项目名称： 深部充填开采留巷球应力壳与偏应力场演化及协同控制

项目编号： No.51504259

项目类型： 青年科学基金项目

立项/批准年度： 2016

项目学科： 矿业工程

项目作者： 谢生荣

作者单位： 中国矿业大学（北京）

项目金额： 20万元

中文摘要： 针对深部充填开采沿空留巷围岩所处的复杂特殊环境，分析其覆岩体活动特征及其与岩体环境的力学响应关系，进而基于球应力与各主应力之间的关系，研究深部充填开采留巷扰动围岩三维球应力壳形成与分布特征，揭示球应力壳对覆岩体活动的控制作用和下部留巷工程的保护机制。探讨深部留巷球应力壳下煤岩体分区破裂形式及其与球应力壳下沉的关系，研究球应力壳下偏应力场、围岩畸变能积累与耗散的时空演化规律，阐明其对深部留巷围岩畸变的主控作用。建立非均布受载充填体、巷旁支架与弱结构煤帮协同支撑的围岩结构模型，揭示采空区整体充填、巷旁和巷内支护对深部留巷围岩协同控制作用机理。探究采空区充填对球应力壳反作用机理和围岩分区破裂的弱化作用机制以及巷内支护对围岩的维稳和弱面补偿作用，形成深部充填开采沿空留巷围岩协同控制技术关键与参数优化方法，为深部留巷围岩稳定性控制提供关键理论和技术保障。

中文关键词： 三维球应力壳；偏应力场；时空演化；分区破裂；结构模型

英文摘要： For the complicated environment of deep gob-side retaining entries’ surrounding rock, mechanical response relationship between surrounding rock behavior and rock environment will be analyzed, and furthermore, based on the relevance between spherical stress and each principal stress, the forming and distribution feature of three-dimensional spherical stress shell influenced immediately by deep gob-side retaining entries disturbing action will be studied as well.
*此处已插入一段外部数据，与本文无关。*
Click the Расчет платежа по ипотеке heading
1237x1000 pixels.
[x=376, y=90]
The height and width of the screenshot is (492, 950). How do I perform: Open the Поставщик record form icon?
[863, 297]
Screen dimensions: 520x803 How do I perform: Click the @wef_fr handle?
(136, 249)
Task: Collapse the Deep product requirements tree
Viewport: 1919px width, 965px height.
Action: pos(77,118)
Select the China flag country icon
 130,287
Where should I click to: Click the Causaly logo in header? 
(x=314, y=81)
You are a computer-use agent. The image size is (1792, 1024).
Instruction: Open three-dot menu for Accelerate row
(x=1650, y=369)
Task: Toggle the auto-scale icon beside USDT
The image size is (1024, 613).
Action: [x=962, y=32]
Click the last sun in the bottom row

And then, the controlling effect of spherical stress shell to overlying strata behavior and the protecting mechanism to lower retaining entries will be illustrated. The relationship between zonal rupture forms of coal-rock covered by the shell and spherical stress subsidence in deep retaining entries will be researched. In addition, space-time evolution law of deviator stress filed and accumulation and dissipation of surrounding rock distortion energy will be investigated as well, and then the principle control mechanism of such evolution law to deep surrounding rock distortion will be demonstrated. Collaborative support structural model consists of non-uniform loaded filling body, roadside support and weak-structured coal sides will be established, in addition, the collaborative control mechanism of integral backfilling in gob, road-side and road-in support of deep retaining entries will be revealed. Besides, reaction mechanism of gob filling to spherical stress shell and the weaken effect to coal-rock zonal rupturing process will be investigated, and so will be the stability maintenance and compensation effect to weak interface of road-in support. Furthermore, the key collaborative control technique of deep retaining entries and its parameter optimization methods will be proposed, which will provide key theoretical and technical support for stability control of surrounding rock in deep retaining entries.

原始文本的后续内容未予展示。